PCSW’s research study calls for gender sensitive `Best Practices’ for women IDPs
Nov 30, 2014
PESHAWAR: Provincial Commission on the Status of Women (PSCW) has recommended for development of gender sensitive `Best Practices’ model for Internally Displaced Persons (IDPs) and inclusion of women in all peace, reconciliation and rehabilitation activities.
This recommendation was made in a study report prepared after four months survey by PSCW during its efforts to probe into effects of emergencies on women resulting from displacement.
On completion of the research exercise, the Commission organized a consultative session on Tuesday to present findings of the study to key stakeholders including representatives of Social Welfare department KP, NGOs including Aurat Foundation, SPARC and others.
Provincial Secretary Social Welfare department, Hidayatullah Jan and Chairperson PSCW, Neelum Toru were also present on the occasion.
The study recommended for revising `Return Policy Framework for FATA’ with the objective of making return process more easier for IDPs by providing them facilities including monetary benefit.
The report recommended that a rehabilitation and reconstruction policy for KP and FATA be devised based on consultation with all the stakeholders including IDPs directly affected by the displacement.
The commission also stressed the need for an assessment of families residing since long in camps and unwilling to return due to multiple reasons.
Earlier in the presentation of the research finding, Ume Kulsoom of PSCW informed the participants of the consultative session that 45 percent of the inmates of different camps told them that they are living in the camps from the last six months.
According to data collected, 89 percent of women IDPs and 81 percent of men have shared that they were unable to meet financial requirements of their families and are totally dependent on aid, she added.
Similarly, 15 percent of IDP women in camps reported that they face verbal abuse from their husband after the displacement. Whereas none of them registered such behavior before displacement.
In camps 86 percent women and 78 percent from host communities shared that they are not allowed to visit a doctor for cure and medical checkup due to restrictions or poverty.
Similarly. 16 percent women from camps reported miscarriage during displacement and 17 percent faced complications due to exertion of excessive traveling.
“75 percent women in camps had disturbed sleep or they were unable to sleep at night”, Ume Kalsoom informed.
The study also recommended for appointment of gender specialists in field locations to ensure that the rights of women and girls are protected and that gender based abuses and human rights violations are monitored and reported on regular basis.
The study also recommended to strengthen early warning system by developing indigenous strategies and engaging communities for devising effective communication system.
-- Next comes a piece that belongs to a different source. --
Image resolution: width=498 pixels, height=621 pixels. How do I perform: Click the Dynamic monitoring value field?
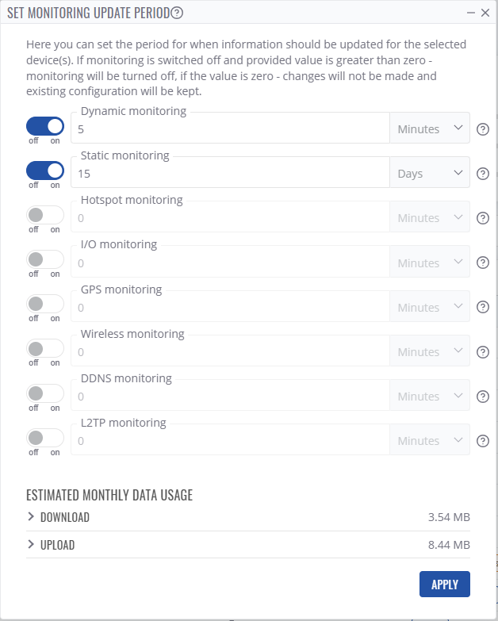[x=230, y=129]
The participants of consultative session also presented some suggestions for improving the condition of IDPs, especially women.
Speaking on the occasion, Chairperson PSCW, Neelum Toru said Khyber Pakhtunkhwa has remained subjected to a number of natural and man made emergencies during the last decade.
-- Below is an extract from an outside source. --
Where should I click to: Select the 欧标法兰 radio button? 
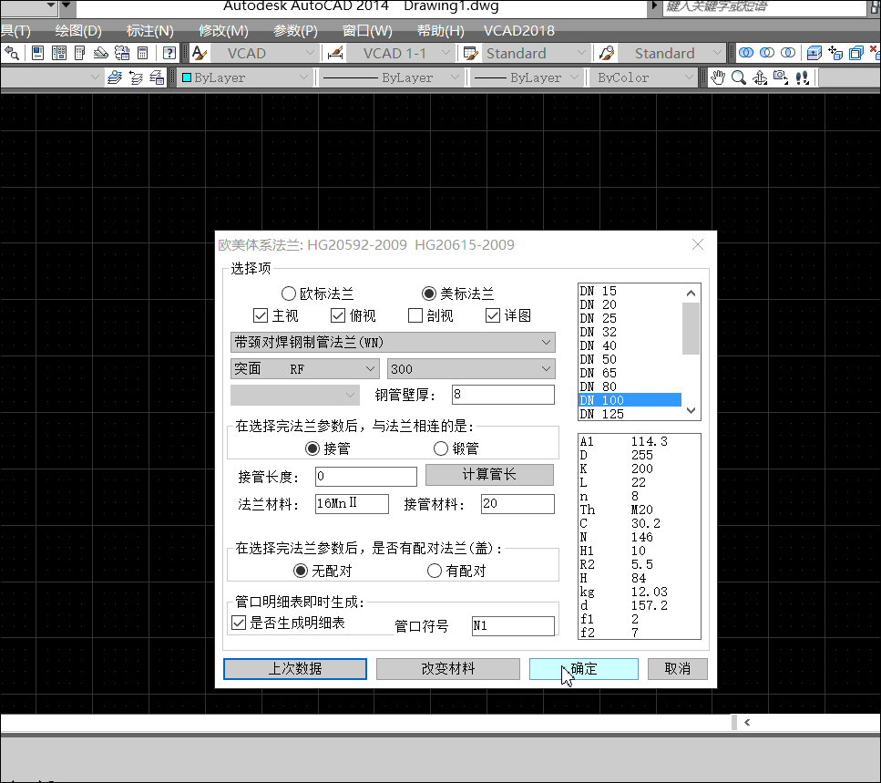click(289, 294)
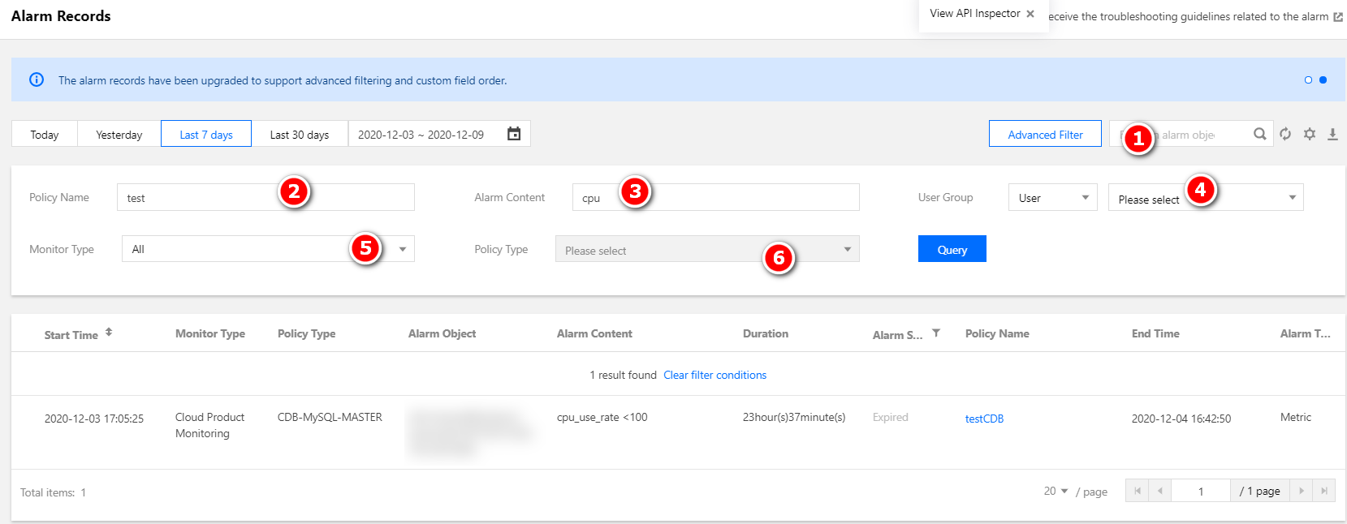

This is well known that women and children are worst affected in emergencies for being totally dependent on male members of the family.
There is no evidence and organized source of information available on the nature and scale of implications of such disasters and the coping mechanisms to address these, she added.
The Provincial Commission on the Status of Women, Khyber Pakhtunkhwa considered it important to probe into effects of emergencies on women resulting from displacement and for this purpose the study titled “Women in Emergencies” was conducted.
The purpose of conducting the study is also to forward recommendations emanating from the exercise to the Provincial Government for appropriate measures and further administrative reforms and legislation as and if required, she concluded.